Ante-impact stage (baseline condition): 01-06-1971 to 31-05-1984 (13 years)

Post-impact stage (developed condition): 01-06-1994 to 31-05-2007 (13 years)

Since the ante-impact daily discharge data from Jamtara gauging station, which is located at about 16 km downstream of the dam was not available, catchment ratio method has been adopted here. As per this method, the daily discharge values recorded at the Barmanghat gauging station, which is the next gauging station along Narmada River after Bargi, have been reduced by 56% as the ratio of catchment area from the origin of Narmada River upto Barmanghat is 1.78 times of that up to Bargi dam site.

Results and Discussion

The IHA parameters from the groups I to V (Table 3) were compared between the ante-impact (01-06-1971 to 31-05-1984) and post-impact (01-06-1994 to 31-05-2007) stages for the daily discharge values at the Jamtara gauging station. The flow variations due to Bargi dam have been shown across the five groups of the IHA parameters.

Flow variations due to Bargi dam

Group I: monthly water conditions magnitude - The median flow values for each calendar month are referred to as the monthly water conditions, and there will be 13 of these values for every month in each stage. Its coefficient of dispersion (C.O.D.) and median, minimum, and maximum values have been determined based on these series of median values for the pre and post dam stages. These are shown in Table 3. In the ante-impact stage, with values of 4.65 cumec and 691.2 cumec, respectively, May had the lowest median monthly flow value while August had the highest. The C.O.D. value for March and June were the lowest at 0.55, while the values for July and October were the highest at 1.75. In the case of May, the minimum thresholds of the maximum and minimum values (2.5 and 11 cumec, respectively) were observed. Conversely, maximum thresholds for the minimum and maximum values (99.6 cumec and 1190 cumec, respectively) were observed in the month of August. The operation of the storage-based hydropower station during the post-impact stage has resulted in a median monthly water condition of 178 cumec. In April, the minimum threshold of the minimum value was recorded as 47 cumec, and in August and December, the maximum threshold of the minimum value was recorded as 178 cumec, which is different from the pattern observed in the ante-impact stage. As far as the maximum value is concerned, the month of June (181 cumec) saw the lowest threshold and the month of September (1229 cumec) saw the highest threshold.

The month of May had the lowest low and high RVA boundaries (3.46 and 5.62 cumec, respectively), whereas the month of August had the highest low and high RVA boundaries (446.3 and 884.5 cumec, respectively). In case of the hydrologic alteration, except in the case of July, for all the other months, in the middle category (values falling within the range from 34 percentile to 67 percentile), the HAF had (-) values indicating that the values within this category have reduced in the post-impact stage in comparison to the ante-impact stage.

With reference to the Figure 3, in the high RVA category, months excluding July, August and September have shown positive hydrologic alteration factor (HAF) indicating rise in the number of such flow values. The trend observed in case of the middle RVA category has been the same as that in the low RVA category with the HAF recording a value of (-1.0) for the months from October – June. The range of HAF values were (-0.75 – +1.5)  for the low RVA category and (-0.5 - -0.1) for the high RVA category. The HAF values within the high RVA category was +2.25 for all the three summer months.

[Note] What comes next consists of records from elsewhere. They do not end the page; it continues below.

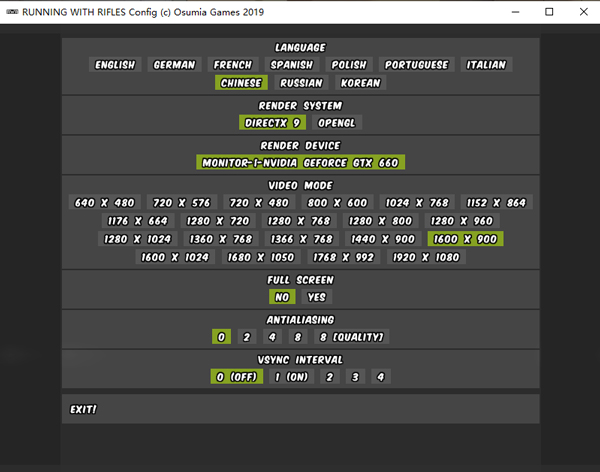
Task: Select 640 x 480 resolution
Action: tap(104, 203)
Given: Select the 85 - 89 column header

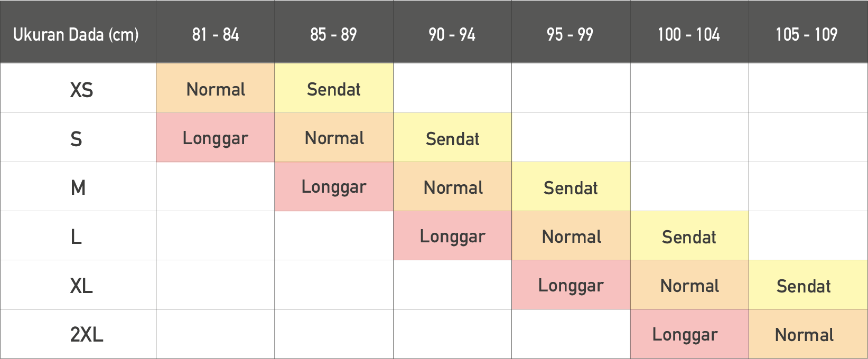Looking at the screenshot, I should pos(334,32).
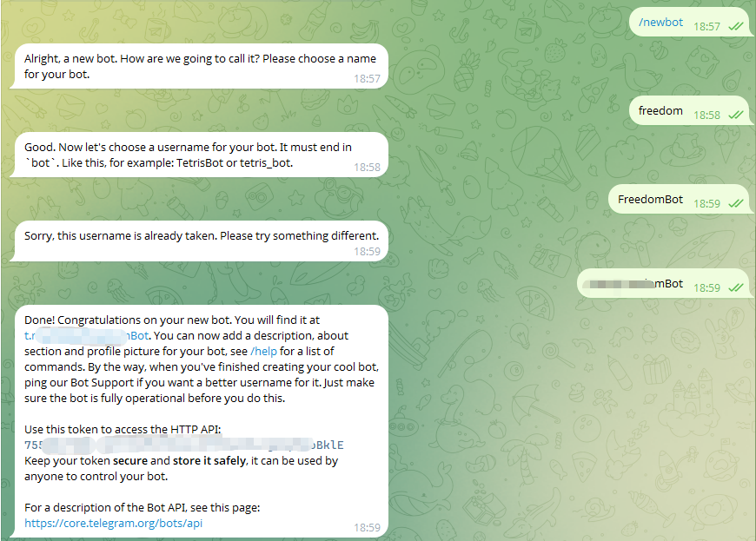Image resolution: width=756 pixels, height=541 pixels.
Task: Open the blurred t.me bot link
Action: 87,335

Group II: severity and duration of annual water extremes - Extreme water conditions refer to maxima, minima, zero flow and base flow index. From the Table 3, the median values of the all the maximum values have shown a reduction to the extent of 50.86%, 51.96%, 57.84%, 52.2% and 46.03% respectively. With reference to Figure 3, in case of 30-day and 90-day minimum values, 100% of them were falling within the high RVA category and for 1,3 and 7-day minimum, 61.54%, 84.62% and 92.31% of the values were falling within the high RVA category. For 1,3-,7-,30- and 90-day maximum values, only about 10% of the values were falling within the high RVA category and remaining were distributed across the other two RVA categories viz. low and middle.

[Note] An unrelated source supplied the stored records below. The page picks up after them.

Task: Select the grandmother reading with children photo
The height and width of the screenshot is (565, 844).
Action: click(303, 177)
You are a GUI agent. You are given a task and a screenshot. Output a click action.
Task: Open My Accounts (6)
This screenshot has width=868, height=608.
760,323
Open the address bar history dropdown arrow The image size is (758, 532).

In case of the parameters within group 2, except for 30 and 90-day minimum values, rest all parameters have shown an increase in the C.O.D value. The base flow index has shown a rise between the ante and post dam stages primarily due to the increase in 7-day minimum value, which is used in its calculation. The minimum values show shift towards high RVA categories. On the other hand, the maximum values show a shift towards low RVA categories. Consistent with the median monthly discharge of July - September, the maximum values show a shift towards low RVA category. The range of HAF values within the low RVA category were (+0.5 - +1.0) and the  same within the high RVA category were (-0.5 - -0.75). On the other hand, the minimum values show shift towards high RVA category. The range of HAF values within the high RVA category were (+1 - +2.25) and the same for the low RVA category were (+0.25 - -1.0).

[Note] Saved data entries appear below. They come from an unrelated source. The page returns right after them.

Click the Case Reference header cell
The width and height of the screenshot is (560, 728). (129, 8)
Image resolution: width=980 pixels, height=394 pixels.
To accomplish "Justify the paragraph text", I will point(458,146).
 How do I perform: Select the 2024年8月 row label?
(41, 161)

Between the ante and post dam stages for the Jamtara river gauging station, the median flow values have shown increase in case of the yearly minimum flow values viz. 2.85 cumec and 99 cumec in case of yearly 1-day minimum, 2.95 cumec and 99 cumec in case of yearly 3-day minimum, 3.157 cumec and 99 cumec in case of yearly 7-day minimum, 4.715 cumec and 113 cumec in case of yearly 30-day minimum and 6.354 cumec and 170.2 cumec in case of yearly 90-day minimum, all values being the ante-impact and post-impact stage values respectively. To the contrary, in case of the yearly maximum flow values, the median flow values have shown a reduction, viz. 6188 cumec and 3041 cumec in case of the yearly 1-day maximum, 4380 cumec and 2104 cumec in case of the yearly 3-day maximum, 3079 cumec and 1298 cumec in case of the yearly 7-day maximum, 1277 cumec and 586.5 cumec in case of yearly 30-day maximum and 642.4 cumec and 346.6 cumec in case of yearly 90-day maximum, all values being the ante-impact and post-impact stage values respectively.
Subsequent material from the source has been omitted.